§ **Task statement**: From the material below, please set down exactly the lines starting with the one with "View analytics of hannie's tweet" and going on through the one with "Given: Switch to the Printers section", without a single picture.
*** Opening Available records ***
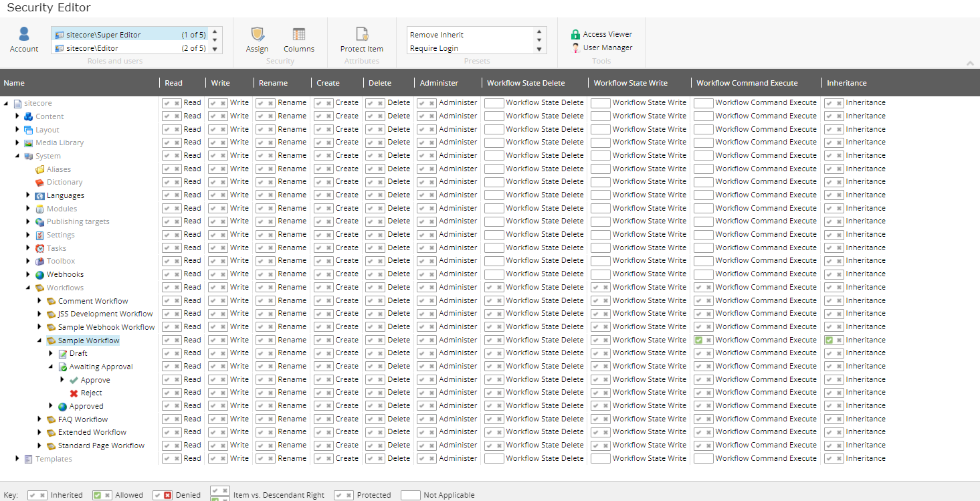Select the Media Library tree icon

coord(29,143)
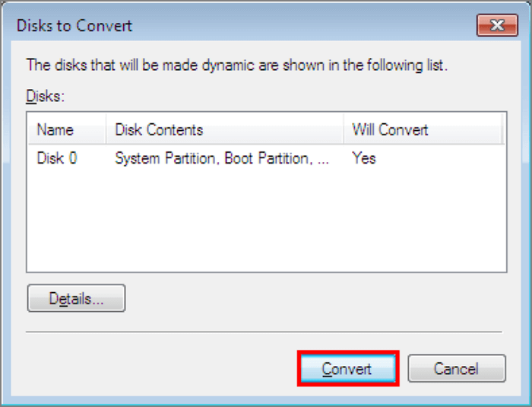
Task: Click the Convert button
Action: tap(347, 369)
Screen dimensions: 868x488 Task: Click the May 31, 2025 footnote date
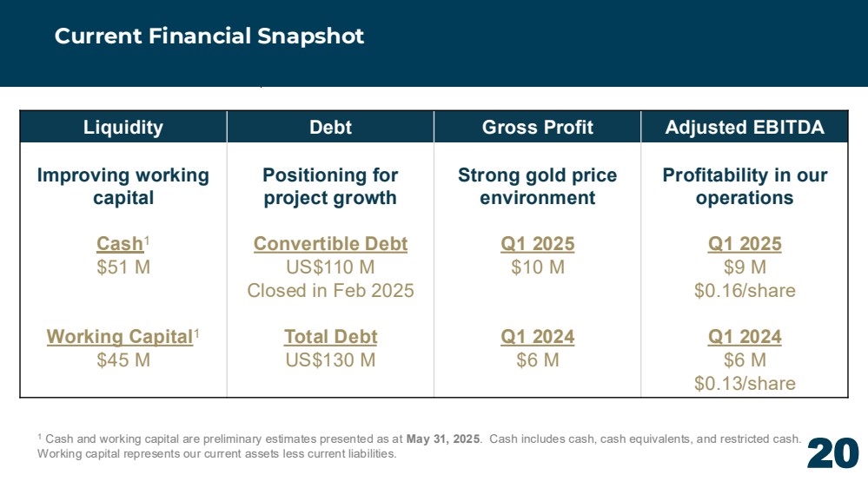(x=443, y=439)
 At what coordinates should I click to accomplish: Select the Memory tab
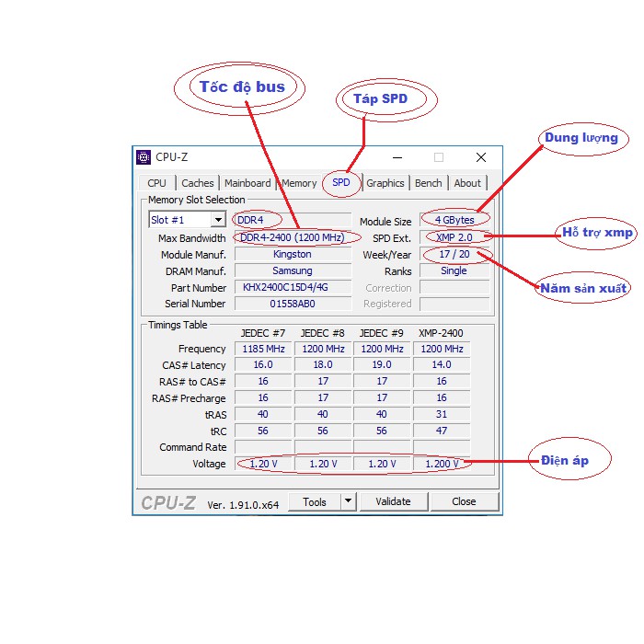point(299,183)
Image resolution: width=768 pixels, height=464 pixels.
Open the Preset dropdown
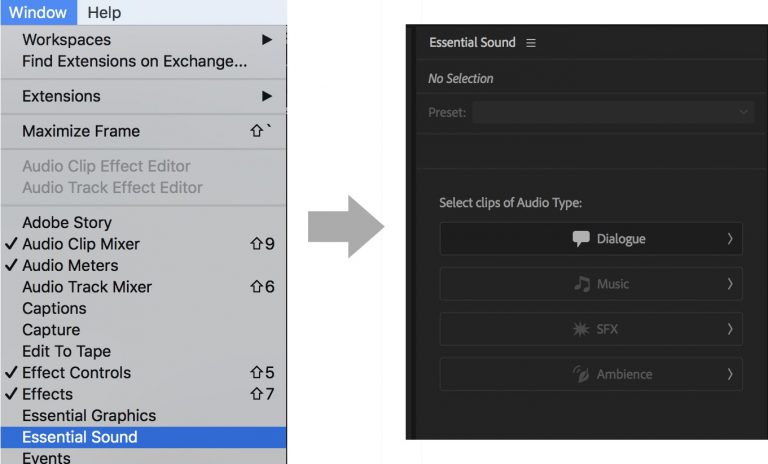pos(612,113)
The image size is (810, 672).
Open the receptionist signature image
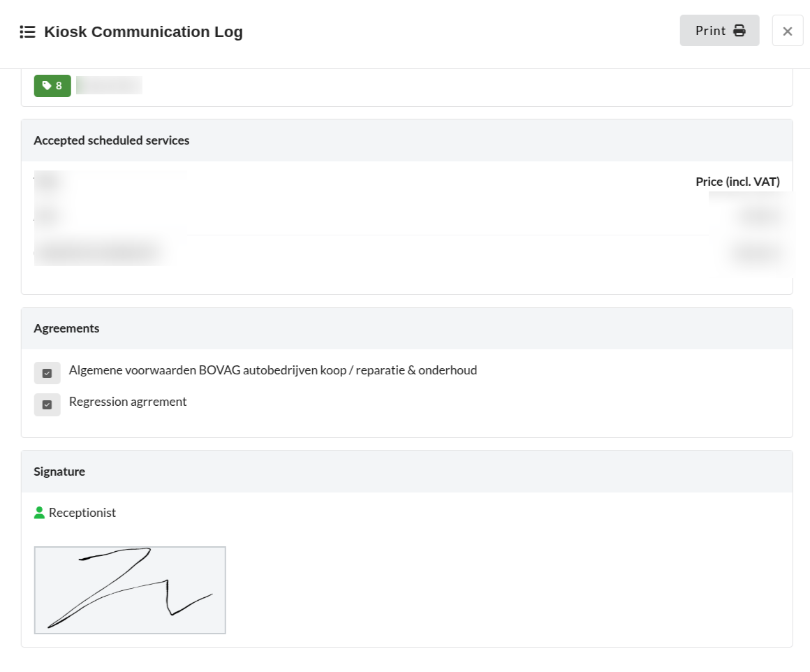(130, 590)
*** Closing Available records ***
*** Opening Available records ***
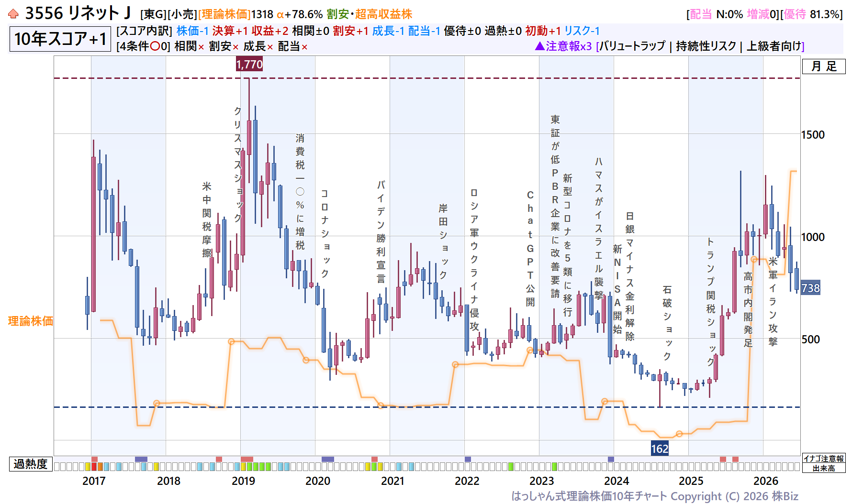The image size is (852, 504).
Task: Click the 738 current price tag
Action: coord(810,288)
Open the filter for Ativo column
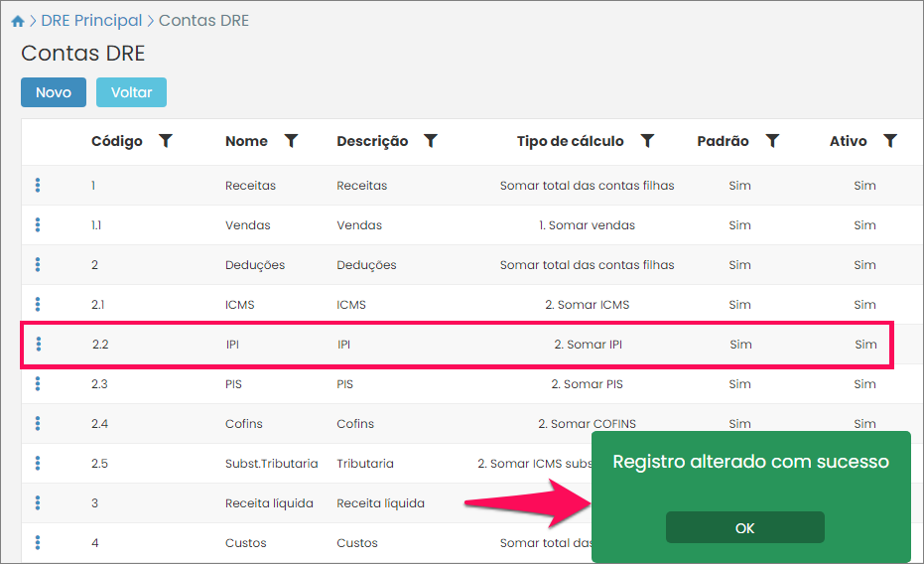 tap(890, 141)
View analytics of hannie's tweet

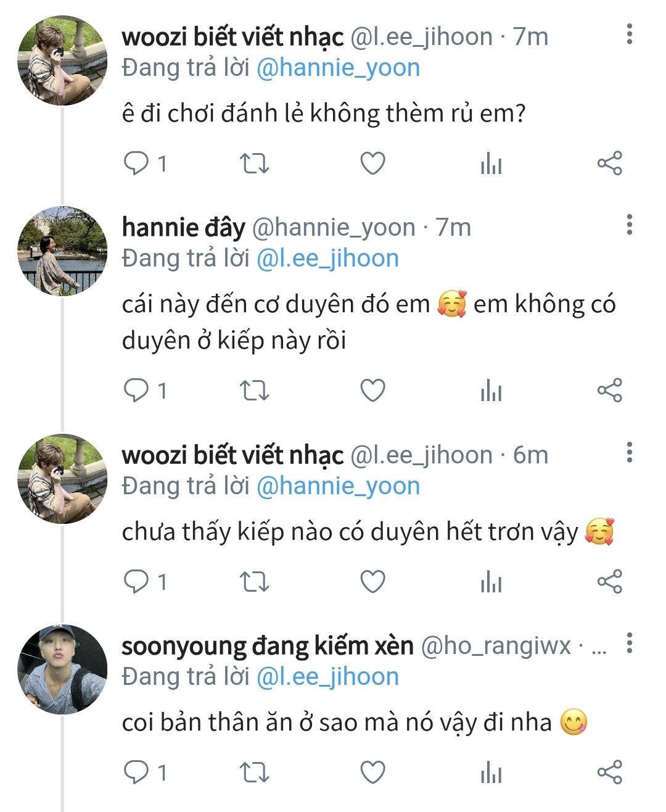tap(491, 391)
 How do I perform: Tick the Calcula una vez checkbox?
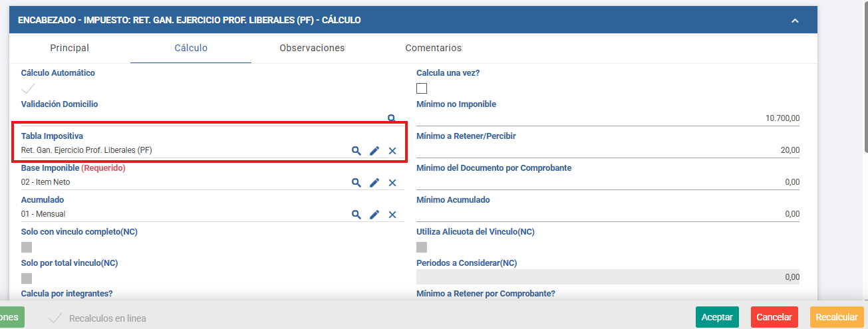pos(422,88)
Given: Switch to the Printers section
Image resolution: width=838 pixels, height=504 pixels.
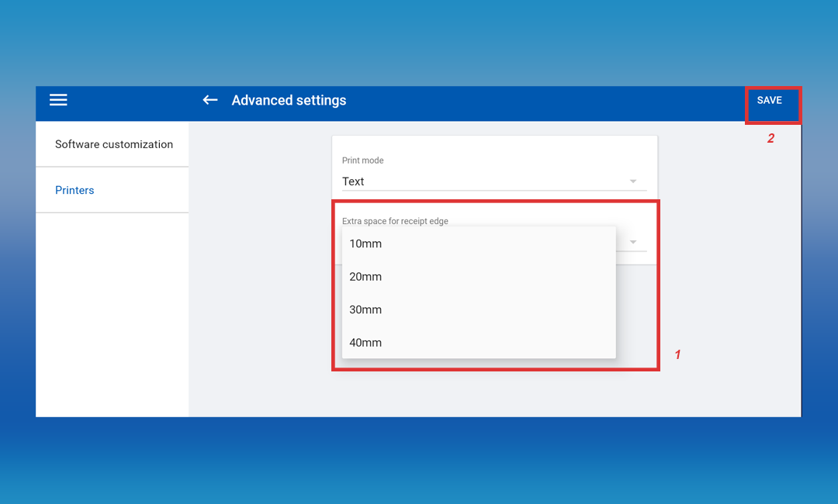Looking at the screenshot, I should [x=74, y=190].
*** Closing Available records ***
§ **Result of the task**:
View analytics of hannie's tweet

tap(491, 391)
 How do I perform: Tick the Calcula una vez checkbox?
pos(422,88)
Given: Switch to the Printers section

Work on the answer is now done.